ROM Hack compression?

bugubugu

Member
OP
Newcomer
Joined
Aug 26, 2010
Messages
9
Trophies
0
XP
1
Country
Canada
Hi, i know this is the nds hacking section, but i'm running into a rather big, unbreakable brick wall in my attempt to find the script in Fate/Extra.
I'm fairly certain it is in a bunch of files with the extension .cmp. At first i thought they were Character MaP files, since there are about 300 Mb of them, but now i'm starting to think that they are actually CoMPressed files that happen to have some script in them. In other files that did have text, there were flags like #C21022158,#CDEF and #REND, that kept popping up, which i assumed were flags to tell the program which character portrait to display and whatnot.
WHile looking for the script, i wrote some a quick 10 line program to search for instances of #REND in all the files. I was rathe rsurprised to find them in the .cmp. WHen I looked at them, however, I did indeed find #REND a few times, but i also found mangled versions of them. there were also a bunch of sections there that were NEARLY sentences, but from the hex, it looked like normal shift jis with 83 22 83 54 and then an occasional random byte that messed everything up. little by little, the mangled and mutilated sentences got more mangled and more mutilated until it really was nothing but gibberish.
Does anyone know if this is a common form of compression and if so, how I would go about uncompressing it?
In the header, the first thing it said was IECP, if that helps any...
Here's an example if my explanation is too unclear:


here are some example files if you wouldn't mind taking a look:
http://ifile.it/zerpa4h

Thank you for your time, and my apologies if psp related questions isn't welcome here.
 

bugubugu

Member
OP
Newcomer
Joined
Aug 26, 2010
Messages
9
Trophies
0
XP
1
Country
Canada
rastsan said:
they are compressed and there is a decompressor(s).
I have not tried this one but it should help.
Game Archive UnPacker 0.6.0.3 PRO
get the pro and let me know if it works please.
i got that and put it with total commander, but it doesn't seem to be working for me...i think the .cmp files he made the plugin for aren't the same as the .cmp files i'm dealing with.
it always gives me an Error packing files and Error in archive file, whenever attempting to compress and decompress, unfortunately.
the plugin is 5 years old, by the way, would it still be applicable to current gen games?
 

FAST6191

Techromancer
Editorial Team
Joined
Nov 21, 2005
Messages
36,798
Trophies
3
XP
28,321
Country
United Kingdom
You would be surprised at how much/long formats get reused for although cmp is probably second only to .bin in the most common extension/magic stamp stakes.
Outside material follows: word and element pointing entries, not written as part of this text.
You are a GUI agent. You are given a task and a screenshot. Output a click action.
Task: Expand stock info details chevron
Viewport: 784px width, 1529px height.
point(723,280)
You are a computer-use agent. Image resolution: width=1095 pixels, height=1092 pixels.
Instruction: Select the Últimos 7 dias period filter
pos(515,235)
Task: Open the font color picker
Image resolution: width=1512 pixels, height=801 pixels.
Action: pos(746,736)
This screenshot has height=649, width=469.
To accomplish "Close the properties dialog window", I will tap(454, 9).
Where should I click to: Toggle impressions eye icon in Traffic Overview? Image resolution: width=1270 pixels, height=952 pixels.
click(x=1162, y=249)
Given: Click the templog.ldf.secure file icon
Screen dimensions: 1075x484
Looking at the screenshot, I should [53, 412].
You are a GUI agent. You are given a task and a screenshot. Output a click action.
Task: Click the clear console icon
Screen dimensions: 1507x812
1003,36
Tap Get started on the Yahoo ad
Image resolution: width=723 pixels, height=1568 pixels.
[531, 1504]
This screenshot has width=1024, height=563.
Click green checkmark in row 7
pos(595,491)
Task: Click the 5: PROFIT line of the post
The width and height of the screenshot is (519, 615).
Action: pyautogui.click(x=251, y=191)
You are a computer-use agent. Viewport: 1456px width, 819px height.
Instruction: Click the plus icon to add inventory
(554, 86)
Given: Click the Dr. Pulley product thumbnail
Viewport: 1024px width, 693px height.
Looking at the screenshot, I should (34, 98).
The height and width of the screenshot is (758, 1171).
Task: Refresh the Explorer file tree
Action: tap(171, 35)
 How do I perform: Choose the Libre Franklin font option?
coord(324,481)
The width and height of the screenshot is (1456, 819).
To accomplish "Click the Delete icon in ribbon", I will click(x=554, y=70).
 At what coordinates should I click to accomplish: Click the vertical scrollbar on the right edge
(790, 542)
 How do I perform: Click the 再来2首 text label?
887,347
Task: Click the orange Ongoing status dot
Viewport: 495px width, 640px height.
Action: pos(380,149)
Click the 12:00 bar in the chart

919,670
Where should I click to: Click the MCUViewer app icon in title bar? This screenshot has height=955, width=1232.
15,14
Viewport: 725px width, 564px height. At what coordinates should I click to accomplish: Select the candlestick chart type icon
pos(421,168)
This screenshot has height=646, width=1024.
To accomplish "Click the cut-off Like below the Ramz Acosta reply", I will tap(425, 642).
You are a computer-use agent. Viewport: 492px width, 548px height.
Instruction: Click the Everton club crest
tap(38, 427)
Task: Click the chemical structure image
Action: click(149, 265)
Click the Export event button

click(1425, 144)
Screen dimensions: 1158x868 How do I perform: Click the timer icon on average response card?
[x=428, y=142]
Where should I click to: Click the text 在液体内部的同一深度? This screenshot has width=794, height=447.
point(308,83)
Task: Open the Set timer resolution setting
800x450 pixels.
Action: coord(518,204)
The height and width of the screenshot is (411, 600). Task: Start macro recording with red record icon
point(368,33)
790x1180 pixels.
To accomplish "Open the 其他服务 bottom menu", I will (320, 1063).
Anyhow what you described is classic compression- it starts out reasonably readable and jumps back.

This points to some form of LZ compression* (as opposed to the other two common methods of huffman or run length encoding aka RLE) but this is where the existing tools might fall flat- the GBA and DS have their own LZ decompression functions built into the BIOS (not that it means we never see custom algo/settings LZ compression).

* http://www.romhacking.net/docs/281/ and do also poke around the utilities section there and maybe have a look at crystaltile2 http://gbatemp.net/t232718-crystaltile2-2010-06-12 as it has great compression search abilities but the jist of it is you break it up into sections (the random byte) and then refer backwards to it (increasing levels of gibberish).
 

bugubugu

Member
OP
Newcomer
Joined
Aug 26, 2010
Messages
9
Trophies
0
XP
1
Country
Canada
Thank you so much FAST6191! that tutorial was exactly what i needed.
So, it's definitely compressed according to the LZSS scheme and actually seems to be quite similar to the examples they gave...
The one thing i don't understand, however, is the offset/length pair, as wikipedia calls it.
In the section I posted above, the part with #RUBS DERI--gibberish two kanjis #REND, is supposed to be:
(note, i'm romanizing the kana, one character per byte, kanji is represented as Kk)
#RUBS DeRiIiTo #RUBE KkKk #REND
So, logically, the #RUB in #RUBS can be reffered to in the place of the #RUB in #RUBE, which is exactly what's happening.
The compressed version has:
#RU (FF) BS DeRiIi (FB) To (2C E1) E KkKk (FF)
The FB flags the write part, the 2C E1, just like the tutorial said it would, and then it goes on. However, I can't quite see how 2C E1 can be an offset/length pair pointing to #RUB, since it's only about 14 bytes behind as well as only 4 bytes long.
in the other file, it has the same thing except with F4 71 instead, which is strange because in both files, that is the first time #RU ever appears.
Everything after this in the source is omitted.